Content starts

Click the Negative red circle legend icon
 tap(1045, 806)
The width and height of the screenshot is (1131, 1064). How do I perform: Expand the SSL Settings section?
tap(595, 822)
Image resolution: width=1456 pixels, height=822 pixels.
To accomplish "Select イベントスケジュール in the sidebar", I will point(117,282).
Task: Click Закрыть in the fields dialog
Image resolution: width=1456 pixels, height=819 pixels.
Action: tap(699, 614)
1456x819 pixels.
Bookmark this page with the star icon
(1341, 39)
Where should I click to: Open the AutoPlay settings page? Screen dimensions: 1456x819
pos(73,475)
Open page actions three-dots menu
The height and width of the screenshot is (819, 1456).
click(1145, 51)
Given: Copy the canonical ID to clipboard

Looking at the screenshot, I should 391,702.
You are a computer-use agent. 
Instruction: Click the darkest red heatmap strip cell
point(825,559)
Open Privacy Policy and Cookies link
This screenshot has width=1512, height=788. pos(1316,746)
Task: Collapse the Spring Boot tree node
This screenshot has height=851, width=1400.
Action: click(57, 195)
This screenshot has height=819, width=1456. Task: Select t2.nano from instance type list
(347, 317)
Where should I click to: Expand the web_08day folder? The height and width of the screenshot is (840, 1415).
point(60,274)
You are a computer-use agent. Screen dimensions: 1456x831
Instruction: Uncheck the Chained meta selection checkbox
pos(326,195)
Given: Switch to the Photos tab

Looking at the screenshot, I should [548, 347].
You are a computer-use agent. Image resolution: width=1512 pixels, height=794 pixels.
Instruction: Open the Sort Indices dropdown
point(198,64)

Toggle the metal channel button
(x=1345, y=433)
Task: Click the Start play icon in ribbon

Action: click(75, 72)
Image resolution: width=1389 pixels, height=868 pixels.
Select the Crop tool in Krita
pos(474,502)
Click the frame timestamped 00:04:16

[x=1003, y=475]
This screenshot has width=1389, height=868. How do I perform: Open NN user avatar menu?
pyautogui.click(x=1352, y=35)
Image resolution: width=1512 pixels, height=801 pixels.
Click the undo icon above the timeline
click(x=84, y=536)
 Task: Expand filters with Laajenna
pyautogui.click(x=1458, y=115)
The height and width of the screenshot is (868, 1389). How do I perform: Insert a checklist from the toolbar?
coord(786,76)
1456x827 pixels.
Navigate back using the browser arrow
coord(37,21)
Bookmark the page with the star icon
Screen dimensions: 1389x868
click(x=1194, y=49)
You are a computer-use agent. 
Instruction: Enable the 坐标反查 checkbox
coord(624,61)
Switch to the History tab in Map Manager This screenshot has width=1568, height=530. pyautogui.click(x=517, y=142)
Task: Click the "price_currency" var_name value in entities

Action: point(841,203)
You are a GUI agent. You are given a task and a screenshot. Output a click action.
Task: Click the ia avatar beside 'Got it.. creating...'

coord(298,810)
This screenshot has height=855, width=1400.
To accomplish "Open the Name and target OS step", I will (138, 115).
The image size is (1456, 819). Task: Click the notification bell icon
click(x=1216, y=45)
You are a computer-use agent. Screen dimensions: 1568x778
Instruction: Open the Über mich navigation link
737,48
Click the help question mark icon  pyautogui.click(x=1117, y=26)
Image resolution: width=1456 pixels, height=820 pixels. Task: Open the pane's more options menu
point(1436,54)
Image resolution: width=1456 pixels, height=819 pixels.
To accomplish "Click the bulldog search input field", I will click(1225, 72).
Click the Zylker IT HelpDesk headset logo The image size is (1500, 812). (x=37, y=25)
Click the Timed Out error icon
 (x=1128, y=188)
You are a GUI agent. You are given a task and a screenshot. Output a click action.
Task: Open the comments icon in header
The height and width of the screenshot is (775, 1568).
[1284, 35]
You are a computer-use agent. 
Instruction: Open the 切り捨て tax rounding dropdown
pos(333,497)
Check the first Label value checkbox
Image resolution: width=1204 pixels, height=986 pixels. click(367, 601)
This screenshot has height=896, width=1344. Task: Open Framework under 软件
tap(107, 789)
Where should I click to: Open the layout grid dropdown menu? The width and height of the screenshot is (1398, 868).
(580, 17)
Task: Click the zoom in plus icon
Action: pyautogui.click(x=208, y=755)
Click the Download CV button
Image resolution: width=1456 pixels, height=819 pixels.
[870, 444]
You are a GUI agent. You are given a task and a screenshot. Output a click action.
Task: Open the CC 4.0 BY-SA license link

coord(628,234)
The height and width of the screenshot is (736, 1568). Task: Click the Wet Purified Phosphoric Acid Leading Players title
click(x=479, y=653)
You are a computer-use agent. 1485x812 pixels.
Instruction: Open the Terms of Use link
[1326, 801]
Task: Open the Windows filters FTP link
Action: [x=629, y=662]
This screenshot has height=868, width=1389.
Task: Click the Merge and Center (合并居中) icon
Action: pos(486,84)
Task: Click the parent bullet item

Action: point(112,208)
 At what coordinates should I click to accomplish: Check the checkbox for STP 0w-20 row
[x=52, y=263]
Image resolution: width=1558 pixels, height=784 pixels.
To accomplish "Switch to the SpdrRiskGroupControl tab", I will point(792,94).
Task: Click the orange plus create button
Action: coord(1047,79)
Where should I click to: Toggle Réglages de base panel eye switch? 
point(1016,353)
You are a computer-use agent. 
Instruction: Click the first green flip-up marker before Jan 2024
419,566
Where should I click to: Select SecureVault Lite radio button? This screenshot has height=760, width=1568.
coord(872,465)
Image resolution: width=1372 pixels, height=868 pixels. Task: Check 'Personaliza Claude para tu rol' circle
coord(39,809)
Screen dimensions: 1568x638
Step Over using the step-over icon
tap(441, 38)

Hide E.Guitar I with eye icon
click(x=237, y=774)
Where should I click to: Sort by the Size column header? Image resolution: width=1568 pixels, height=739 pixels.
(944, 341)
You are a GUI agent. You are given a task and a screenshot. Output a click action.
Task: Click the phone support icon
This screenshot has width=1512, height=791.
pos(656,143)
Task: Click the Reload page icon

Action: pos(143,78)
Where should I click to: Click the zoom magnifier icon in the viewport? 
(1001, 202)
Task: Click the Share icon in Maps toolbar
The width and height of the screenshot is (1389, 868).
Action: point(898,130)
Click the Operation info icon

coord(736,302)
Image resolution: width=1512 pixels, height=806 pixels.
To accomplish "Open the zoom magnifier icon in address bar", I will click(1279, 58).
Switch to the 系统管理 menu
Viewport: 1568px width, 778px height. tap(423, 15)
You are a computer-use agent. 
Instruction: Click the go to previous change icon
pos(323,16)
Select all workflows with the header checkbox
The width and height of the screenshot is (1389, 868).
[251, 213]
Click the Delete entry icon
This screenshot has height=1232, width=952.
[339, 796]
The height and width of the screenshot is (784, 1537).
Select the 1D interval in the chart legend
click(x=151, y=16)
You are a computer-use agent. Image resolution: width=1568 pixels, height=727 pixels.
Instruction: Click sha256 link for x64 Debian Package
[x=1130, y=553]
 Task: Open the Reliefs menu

Content ends

- _What you have to do_: Each entry above needs to be duplicated verbatim.

- _Reply_:
Click the Negative red circle legend icon
 tap(1045, 806)
The width and height of the screenshot is (1131, 1064). How do I perform: Expand the SSL Settings section?
tap(595, 822)
Image resolution: width=1456 pixels, height=822 pixels.
To accomplish "Select イベントスケジュール in the sidebar", I will point(117,282).
Task: Click Закрыть in the fields dialog
Image resolution: width=1456 pixels, height=819 pixels.
Action: tap(699, 614)
1456x819 pixels.
Bookmark this page with the star icon
(1341, 39)
Where should I click to: Open the AutoPlay settings page? Screen dimensions: 1456x819
pos(73,475)
Open page actions three-dots menu
The height and width of the screenshot is (819, 1456).
click(1145, 51)
Given: Copy the canonical ID to clipboard

Looking at the screenshot, I should 391,702.
You are a computer-use agent. 
Instruction: Click the darkest red heatmap strip cell
point(825,559)
Open Privacy Policy and Cookies link
This screenshot has width=1512, height=788. pos(1316,746)
Task: Collapse the Spring Boot tree node
This screenshot has height=851, width=1400.
Action: click(57, 195)
This screenshot has height=819, width=1456. Task: Select t2.nano from instance type list
(347, 317)
Where should I click to: Expand the web_08day folder? The height and width of the screenshot is (840, 1415).
point(60,274)
You are a computer-use agent. Screen dimensions: 1456x831
Instruction: Uncheck the Chained meta selection checkbox
pos(326,195)
Given: Switch to the Photos tab

Looking at the screenshot, I should [548, 347].
You are a computer-use agent. Image resolution: width=1512 pixels, height=794 pixels.
Instruction: Open the Sort Indices dropdown
point(198,64)

Toggle the metal channel button
(x=1345, y=433)
Task: Click the Start play icon in ribbon

Action: click(75, 72)
Image resolution: width=1389 pixels, height=868 pixels.
Select the Crop tool in Krita
pos(474,502)
Click the frame timestamped 00:04:16

[x=1003, y=475]
This screenshot has width=1389, height=868. How do I perform: Open NN user avatar menu?
pyautogui.click(x=1352, y=35)
Image resolution: width=1512 pixels, height=801 pixels.
Click the undo icon above the timeline
click(x=84, y=536)
 Task: Expand filters with Laajenna
pyautogui.click(x=1458, y=115)
The height and width of the screenshot is (868, 1389). How do I perform: Insert a checklist from the toolbar?
coord(786,76)
1456x827 pixels.
Navigate back using the browser arrow
coord(37,21)
Bookmark the page with the star icon
Screen dimensions: 1389x868
click(x=1194, y=49)
You are a computer-use agent. 
Instruction: Enable the 坐标反查 checkbox
coord(624,61)
Switch to the History tab in Map Manager This screenshot has width=1568, height=530. pyautogui.click(x=517, y=142)
Task: Click the "price_currency" var_name value in entities

Action: point(841,203)
You are a GUI agent. You are given a task and a screenshot. Output a click action.
Task: Click the ia avatar beside 'Got it.. creating...'

coord(298,810)
This screenshot has height=855, width=1400.
To accomplish "Open the Name and target OS step", I will (138, 115).
The image size is (1456, 819). Task: Click the notification bell icon
click(x=1216, y=45)
You are a computer-use agent. Screen dimensions: 1568x778
Instruction: Open the Über mich navigation link
737,48
Click the help question mark icon  pyautogui.click(x=1117, y=26)
Image resolution: width=1456 pixels, height=820 pixels. Task: Open the pane's more options menu
point(1436,54)
Image resolution: width=1456 pixels, height=819 pixels.
To accomplish "Click the bulldog search input field", I will click(1225, 72).
Click the Zylker IT HelpDesk headset logo The image size is (1500, 812). (x=37, y=25)
Click the Timed Out error icon
 (x=1128, y=188)
You are a GUI agent. You are given a task and a screenshot. Output a click action.
Task: Open the comments icon in header
The height and width of the screenshot is (775, 1568).
[1284, 35]
You are a computer-use agent. 
Instruction: Open the 切り捨て tax rounding dropdown
pos(333,497)
Check the first Label value checkbox
Image resolution: width=1204 pixels, height=986 pixels. click(367, 601)
This screenshot has height=896, width=1344. Task: Open Framework under 软件
tap(107, 789)
Where should I click to: Open the layout grid dropdown menu? The width and height of the screenshot is (1398, 868).
(580, 17)
Task: Click the zoom in plus icon
Action: pyautogui.click(x=208, y=755)
Click the Download CV button
Image resolution: width=1456 pixels, height=819 pixels.
[870, 444]
You are a GUI agent. You are given a task and a screenshot. Output a click action.
Task: Open the CC 4.0 BY-SA license link

coord(628,234)
The height and width of the screenshot is (736, 1568). Task: Click the Wet Purified Phosphoric Acid Leading Players title
click(x=479, y=653)
You are a computer-use agent. 1485x812 pixels.
Instruction: Open the Terms of Use link
[1326, 801]
Task: Open the Windows filters FTP link
Action: [x=629, y=662]
This screenshot has height=868, width=1389.
Task: Click the Merge and Center (合并居中) icon
Action: pos(486,84)
Task: Click the parent bullet item

Action: point(112,208)
 At what coordinates should I click to accomplish: Check the checkbox for STP 0w-20 row
[x=52, y=263]
Image resolution: width=1558 pixels, height=784 pixels.
To accomplish "Switch to the SpdrRiskGroupControl tab", I will point(792,94).
Task: Click the orange plus create button
Action: coord(1047,79)
Where should I click to: Toggle Réglages de base panel eye switch? 
point(1016,353)
You are a computer-use agent. 
Instruction: Click the first green flip-up marker before Jan 2024
419,566
Where should I click to: Select SecureVault Lite radio button? This screenshot has height=760, width=1568.
coord(872,465)
Image resolution: width=1372 pixels, height=868 pixels. Task: Check 'Personaliza Claude para tu rol' circle
coord(39,809)
Screen dimensions: 1568x638
Step Over using the step-over icon
tap(441, 38)

Hide E.Guitar I with eye icon
click(x=237, y=774)
Where should I click to: Sort by the Size column header? Image resolution: width=1568 pixels, height=739 pixels.
(944, 341)
You are a GUI agent. You are given a task and a screenshot. Output a click action.
Task: Click the phone support icon
This screenshot has width=1512, height=791.
pos(656,143)
Task: Click the Reload page icon

Action: pos(143,78)
Where should I click to: Click the zoom magnifier icon in the viewport? 
(1001, 202)
Task: Click the Share icon in Maps toolbar
The width and height of the screenshot is (1389, 868).
Action: point(898,130)
Click the Operation info icon

coord(736,302)
Image resolution: width=1512 pixels, height=806 pixels.
To accomplish "Open the zoom magnifier icon in address bar", I will click(1279, 58).
Switch to the 系统管理 menu
Viewport: 1568px width, 778px height. tap(423, 15)
You are a computer-use agent. 
Instruction: Click the go to previous change icon
pos(323,16)
Select all workflows with the header checkbox
The width and height of the screenshot is (1389, 868).
[251, 213]
Click the Delete entry icon
This screenshot has height=1232, width=952.
[339, 796]
The height and width of the screenshot is (784, 1537).
Select the 1D interval in the chart legend
click(x=151, y=16)
You are a computer-use agent. Image resolution: width=1568 pixels, height=727 pixels.
Instruction: Click sha256 link for x64 Debian Package
[x=1130, y=553]
 Task: Open the Reliefs menu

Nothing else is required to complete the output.